La députée du Parti libéral, Marwah Rizqy, a jugé appropriée l’utilisation de ce terme chargé.

«On parle de milliers de jeunes femmes qui sont portées disparues, qui n’ont pas été retrouvées et qu’il n’y a même pas eu le début d’une enquête, a-t-elle noté. Alors effectivement, le terme qui a été utilisé par les commissaires est à propos.»

La co-porte-parole de Québec solidaire, Manon Massé, a abondé dans le même sens.

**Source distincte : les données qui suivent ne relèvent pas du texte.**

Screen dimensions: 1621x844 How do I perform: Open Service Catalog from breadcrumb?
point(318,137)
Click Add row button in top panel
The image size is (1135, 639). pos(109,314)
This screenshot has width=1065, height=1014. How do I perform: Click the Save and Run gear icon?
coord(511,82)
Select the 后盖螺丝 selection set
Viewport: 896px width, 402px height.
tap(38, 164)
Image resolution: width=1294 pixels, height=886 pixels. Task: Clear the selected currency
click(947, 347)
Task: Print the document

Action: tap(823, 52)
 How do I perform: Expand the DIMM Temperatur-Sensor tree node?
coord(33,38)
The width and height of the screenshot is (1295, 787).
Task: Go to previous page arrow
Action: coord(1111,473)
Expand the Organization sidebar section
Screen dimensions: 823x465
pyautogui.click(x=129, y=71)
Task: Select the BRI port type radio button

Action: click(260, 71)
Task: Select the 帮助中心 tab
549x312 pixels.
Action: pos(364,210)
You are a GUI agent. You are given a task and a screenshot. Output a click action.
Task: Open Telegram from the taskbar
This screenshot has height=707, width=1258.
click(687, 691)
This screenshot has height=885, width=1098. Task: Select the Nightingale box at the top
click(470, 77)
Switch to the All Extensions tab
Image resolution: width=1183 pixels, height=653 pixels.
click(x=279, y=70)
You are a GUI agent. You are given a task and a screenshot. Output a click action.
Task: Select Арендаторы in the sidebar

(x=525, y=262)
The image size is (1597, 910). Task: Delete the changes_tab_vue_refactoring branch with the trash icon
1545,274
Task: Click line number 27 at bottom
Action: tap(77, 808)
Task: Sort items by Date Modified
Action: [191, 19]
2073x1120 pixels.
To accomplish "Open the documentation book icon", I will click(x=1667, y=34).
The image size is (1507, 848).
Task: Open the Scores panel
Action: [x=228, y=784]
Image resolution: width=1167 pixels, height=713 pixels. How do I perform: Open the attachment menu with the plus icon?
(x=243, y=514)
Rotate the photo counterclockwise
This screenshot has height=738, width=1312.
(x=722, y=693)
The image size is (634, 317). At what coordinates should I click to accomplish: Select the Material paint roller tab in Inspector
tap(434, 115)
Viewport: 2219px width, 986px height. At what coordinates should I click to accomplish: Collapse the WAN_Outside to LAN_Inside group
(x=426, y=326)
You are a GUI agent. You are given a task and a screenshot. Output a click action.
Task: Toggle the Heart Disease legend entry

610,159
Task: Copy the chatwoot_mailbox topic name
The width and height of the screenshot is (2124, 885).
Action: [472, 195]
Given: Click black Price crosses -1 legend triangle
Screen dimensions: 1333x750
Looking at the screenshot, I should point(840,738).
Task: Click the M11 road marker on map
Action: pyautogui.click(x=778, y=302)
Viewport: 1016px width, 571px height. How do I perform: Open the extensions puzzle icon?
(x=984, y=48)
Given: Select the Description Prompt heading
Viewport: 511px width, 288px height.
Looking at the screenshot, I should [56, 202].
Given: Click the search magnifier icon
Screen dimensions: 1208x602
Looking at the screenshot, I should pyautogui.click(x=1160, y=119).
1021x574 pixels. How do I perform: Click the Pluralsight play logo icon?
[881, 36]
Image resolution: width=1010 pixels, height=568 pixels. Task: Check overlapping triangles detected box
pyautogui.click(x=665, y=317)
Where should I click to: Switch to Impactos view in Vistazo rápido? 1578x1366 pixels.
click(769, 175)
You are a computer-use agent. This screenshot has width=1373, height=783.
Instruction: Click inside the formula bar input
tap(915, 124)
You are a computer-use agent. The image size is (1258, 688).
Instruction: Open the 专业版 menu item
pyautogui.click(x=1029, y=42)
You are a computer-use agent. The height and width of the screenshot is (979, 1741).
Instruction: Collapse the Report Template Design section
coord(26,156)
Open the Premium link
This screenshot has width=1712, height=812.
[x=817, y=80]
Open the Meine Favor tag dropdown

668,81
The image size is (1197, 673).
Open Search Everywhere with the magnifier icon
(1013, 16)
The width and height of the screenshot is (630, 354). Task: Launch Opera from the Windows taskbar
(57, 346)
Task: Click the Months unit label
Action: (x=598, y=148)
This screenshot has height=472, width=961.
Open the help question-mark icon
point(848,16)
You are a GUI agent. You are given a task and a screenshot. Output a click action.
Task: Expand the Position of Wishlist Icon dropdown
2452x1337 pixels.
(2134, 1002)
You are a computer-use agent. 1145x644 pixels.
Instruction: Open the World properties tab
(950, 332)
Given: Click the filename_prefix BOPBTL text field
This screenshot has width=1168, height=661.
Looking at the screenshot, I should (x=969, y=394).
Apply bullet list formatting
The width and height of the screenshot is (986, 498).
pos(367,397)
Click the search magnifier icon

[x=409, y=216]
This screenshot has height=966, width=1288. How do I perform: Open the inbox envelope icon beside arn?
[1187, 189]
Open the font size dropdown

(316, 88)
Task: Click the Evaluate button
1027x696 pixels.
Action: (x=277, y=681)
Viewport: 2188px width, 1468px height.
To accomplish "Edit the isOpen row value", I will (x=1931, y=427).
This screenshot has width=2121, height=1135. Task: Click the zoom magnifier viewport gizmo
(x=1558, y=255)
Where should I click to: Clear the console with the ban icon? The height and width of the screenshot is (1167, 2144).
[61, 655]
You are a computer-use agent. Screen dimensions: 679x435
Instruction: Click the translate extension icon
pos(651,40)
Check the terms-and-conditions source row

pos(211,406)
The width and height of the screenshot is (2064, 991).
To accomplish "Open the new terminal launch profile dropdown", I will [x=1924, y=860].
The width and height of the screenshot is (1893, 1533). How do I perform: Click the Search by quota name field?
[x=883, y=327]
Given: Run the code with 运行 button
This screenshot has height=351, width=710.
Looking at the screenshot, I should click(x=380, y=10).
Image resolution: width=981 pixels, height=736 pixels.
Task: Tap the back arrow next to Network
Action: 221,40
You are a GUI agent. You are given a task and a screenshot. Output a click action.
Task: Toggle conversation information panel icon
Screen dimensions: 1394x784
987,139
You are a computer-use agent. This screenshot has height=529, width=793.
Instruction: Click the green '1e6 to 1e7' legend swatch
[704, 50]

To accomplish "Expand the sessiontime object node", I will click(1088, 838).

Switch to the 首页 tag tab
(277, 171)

«La situation est grave, elle est très grave et on le sait depuis des décennies maintenant, a-t-elle dit. Alors l’utilisation d’un mot comme "génocide" vient nous mettre tout le monde les yeux devant les trous.»

Le chef du Parti québécois, Pascal Bérubé, estime que les autochtones ont bien été victimes d’un «génocide culturel de la part du Canada», mais pas d’un «génocide» comme ceux de la Turquie, de l’Allemagne et du Rwanda. Selon lui, les autorités doivent vite donner suite aux recommandations de l’Enquête.

«Nous sommes d’avis que les femmes autochtones, tout au cours de l’histoire, ont été touchées très durement par la discrimination, par les crimes, a dit M. Bérubé. Les recommandations de cette commission devront être suivies.»